А сама порылась в шкапчике, вынимает маленькое зеркало и ложит его перед большим, да так, чтобы большое в маленьком отражалось, а маленькое в большом. Положила так, и ну что-то наговаривать. Пошепчет-пошепчет, да и посмотрит в большое зеркало. Наконец подзывает Степана и говорит:

- Видишь, в большом зеркале маленькое отражается, а в том маленьком большое, вот туда и смотри.

Глянул Степан, а она его и спрашивает:

- Узнаешь это место?

- Узнаю – это ведь то болото, что в девяти верстах от кладбища, с дорогой рядом.

- Вот там и ищи своего сына, а ко мне больше не ходи.

На следующее утро, чуть рассвело, запряг Степан лошадь и поехал на болото. Только стал подъезжать, как послышался ему вдруг детский плач. Прислушался Степан – Алешкин голос. Смотрит Степан по сторонам – понять ничего не может: голос слышно, а откуда он идет – не разберешь. А кругом такая топь, что шагу ступить нельзя. Вернулся Степан в деревню, собрал мужиков и скорее обратно на болото.

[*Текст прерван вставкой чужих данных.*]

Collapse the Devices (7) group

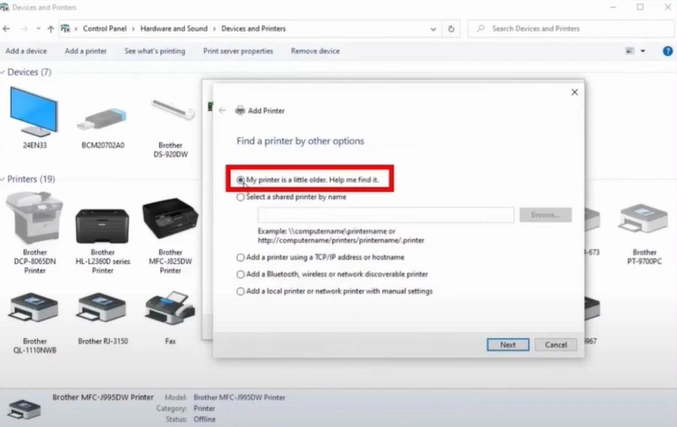tap(4, 72)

Да только напрасно все. Мужики везде, где можно было только, бродили, аукались, да так никого и не нашли. Голос все слышат, а откуда он – никто понять не может. Так ни с чем и вернулись. Сочувствовали конечно все Степану, сына ведь потерял, да что поделаешь, судьба такая, видать.

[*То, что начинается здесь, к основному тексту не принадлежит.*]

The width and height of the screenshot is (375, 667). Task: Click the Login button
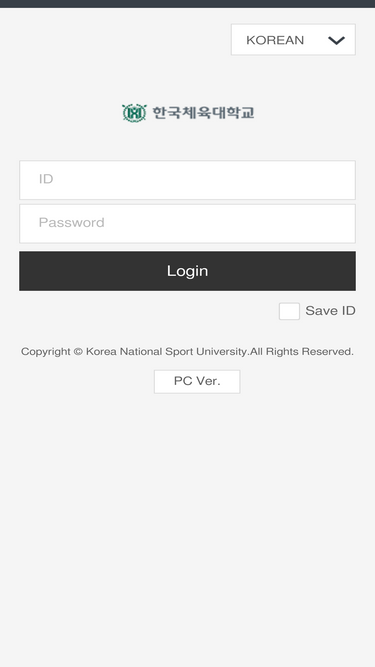point(188,271)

Только с этой поры не стало на той дороге покою. Днем ли кто мимо болота едет, ночью ли, ан слышится проезжему, что кто-то на болоте плачет. Да жалобно так, что аж все внутри переворачивается. Боязно людям стало по той дороге ездить. Ден десять они терпели, а потом собрались всем миром и пошли к попу. Там, мол, и так, батюшка, помоги, на тебя вся надежда. А поп отказывается на болото ехать, боится. Насилу уговорили. Приехали, значит, на болото, а плач-то все жалобней звучит. Поп струхнул не на шутку, но все же перекрестился и давай службу служить. А голос то все громче звучит. А поп знай себе, молитвы читает да опахалом святую воду по сторонам разбрызгивает. А как только закончил службу – плач и прекратился, и тихо так стало, спокойно…

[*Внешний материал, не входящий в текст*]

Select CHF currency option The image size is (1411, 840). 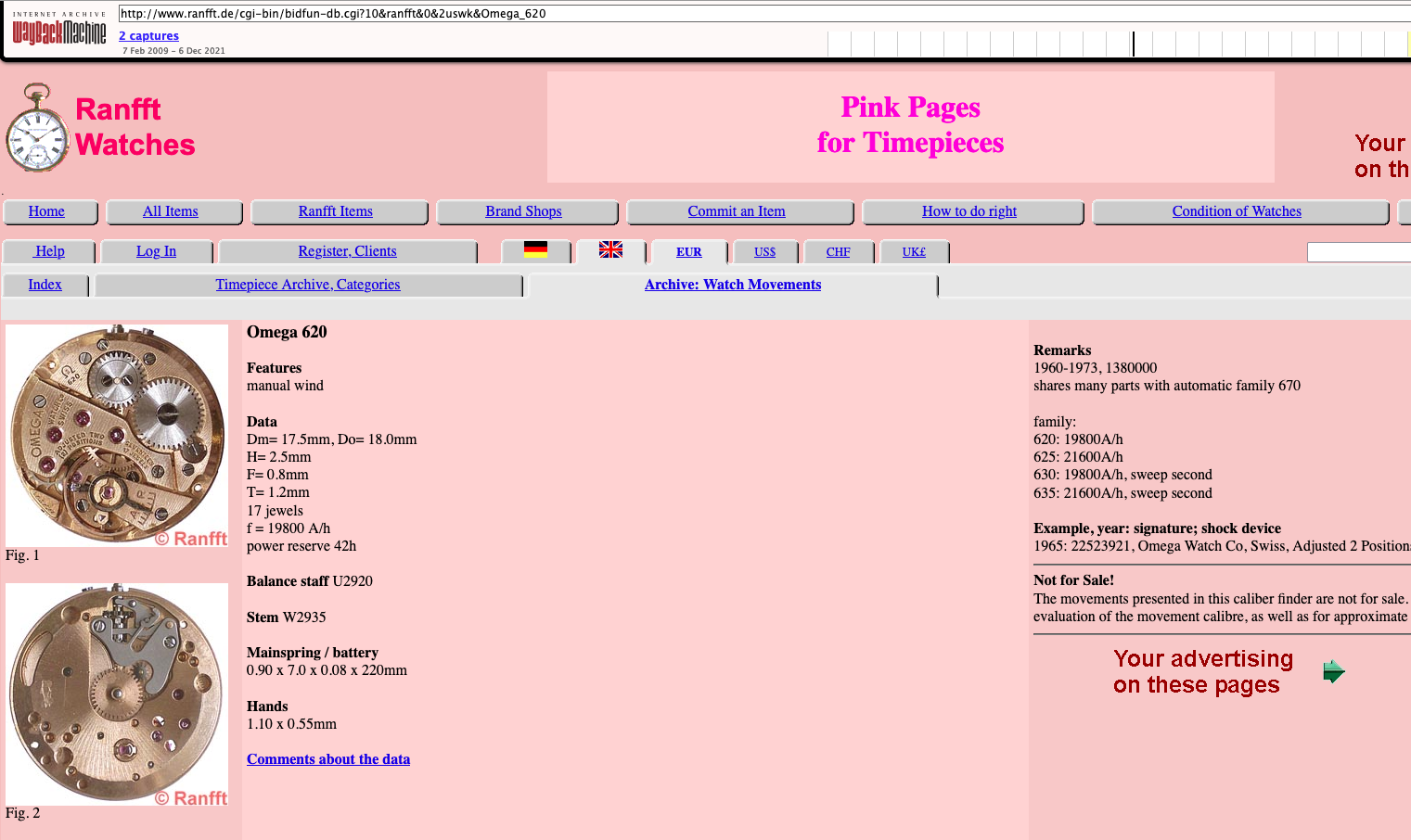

А Степан – то Тузов снова запил, с горя. Никак места себе найти не может. Хорошо, что хоть жена у него толковая была, с пониманием – не ругала. Она -то ведь тоже сама не своя была после всего этого. Все уговаривала Степана к бабке Агафье сходить, мол, помогла один раз, так может и сейчас поможет. Да он бы и сам рад, а как пойдешь, коли, та не велела. Вот и пил.

Раз идет он вечером пьяный мимо гумна и вдруг слышит – плачет кто-то. Хоть и пьяный он был, а испужался. Прибежал в деревню и соседям рассказывает. А те смеются:
- Выпил ты, Степа, лишнего, вот тебе и мерещится.

Пошел тогда Степан к бабке Агафье, не смотря на ее запрет. Приходит, а она на пороге стоит, словно знает, что он придет:

- Ну, зачем пришел? Я ведь говорила, что не надо тебе ко мне ходить.
Он ничего ей не отвечает, стоит и молчит. Посмотрела она на него, посмотрела и говорит:
- Ну, проходи в дом, коли пришел. Что, сробел, значит, возле гумна-то?
- Сробел, бабушка, - признался Степан.

- Молодец, что правду говоришь, подойди-ка сюда.

Степан подошел, а она прошептала что-то, плюнула ему на голову и сказала сердито:
- Запрягай сейчас лошадь, поезжай на гумно и забирай себе, что в сене найдешь. А как вернешься, на глаза мне не смей попадаться, а еще лучше – уезжай из деревни. Зла я на тебя больно. Мне из-за тебя и так худо будет.


Уж не знаю я, что там, на гумне было, а только приезжает Степан в деревню, сам весь седой, и сына с собой привозит. Алешка-то жив - здоровехонек оказался.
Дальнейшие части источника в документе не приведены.